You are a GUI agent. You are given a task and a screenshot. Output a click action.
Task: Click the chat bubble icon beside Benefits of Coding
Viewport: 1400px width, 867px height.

==

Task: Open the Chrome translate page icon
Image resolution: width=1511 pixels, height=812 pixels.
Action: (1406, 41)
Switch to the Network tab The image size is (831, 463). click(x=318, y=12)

==

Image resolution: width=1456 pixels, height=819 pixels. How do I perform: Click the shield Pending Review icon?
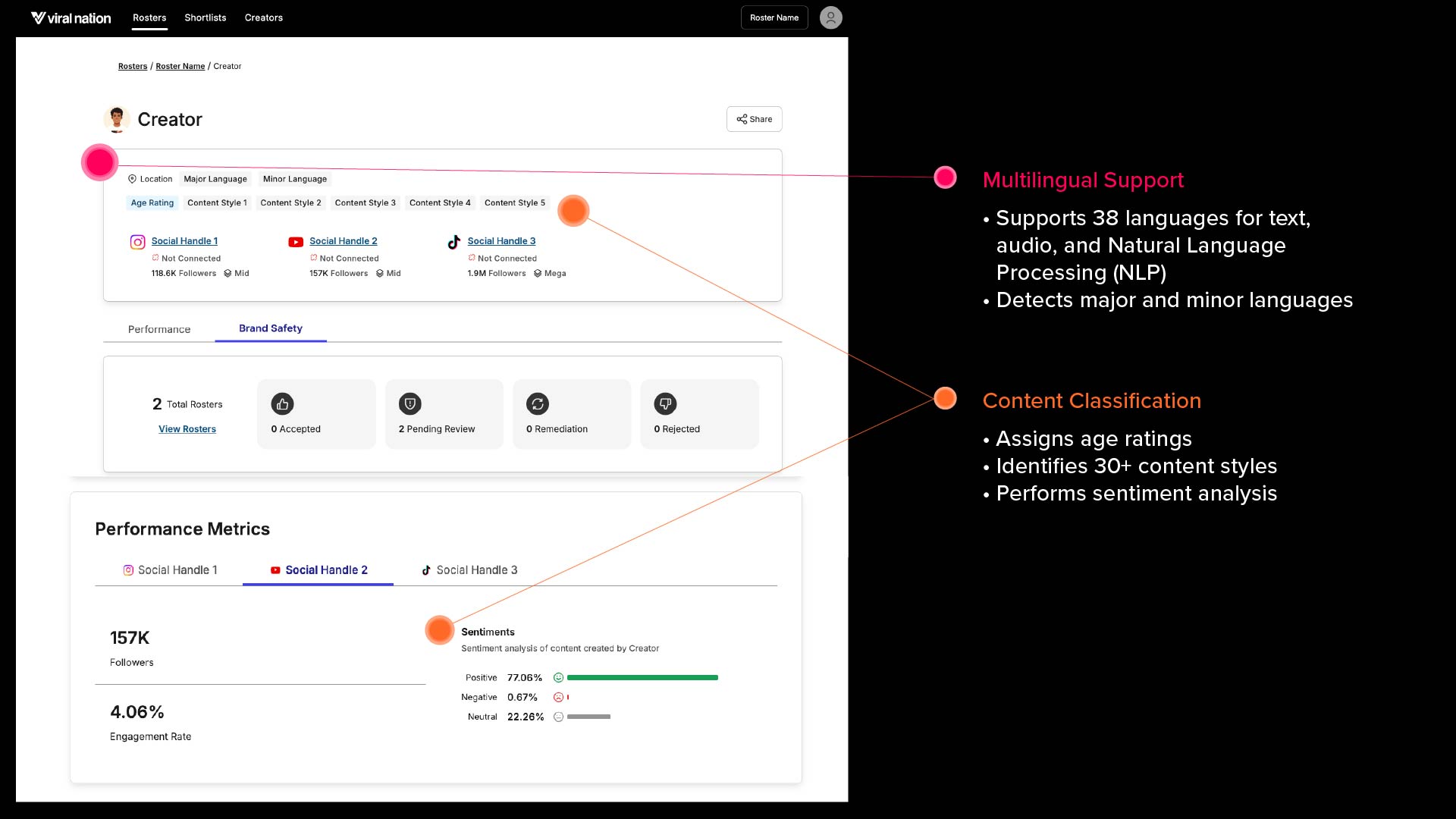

▶ Problem details
Please return the rows between the line holding "Task: Open the Chrome translate page icon" and the line holding "Switch to the", inclusive, reproducing each line verbatim.

▶ Task response
Task: Open the Chrome translate page icon
Image resolution: width=1511 pixels, height=812 pixels.
Action: (1406, 41)
Switch to the Network tab The image size is (831, 463). click(x=318, y=12)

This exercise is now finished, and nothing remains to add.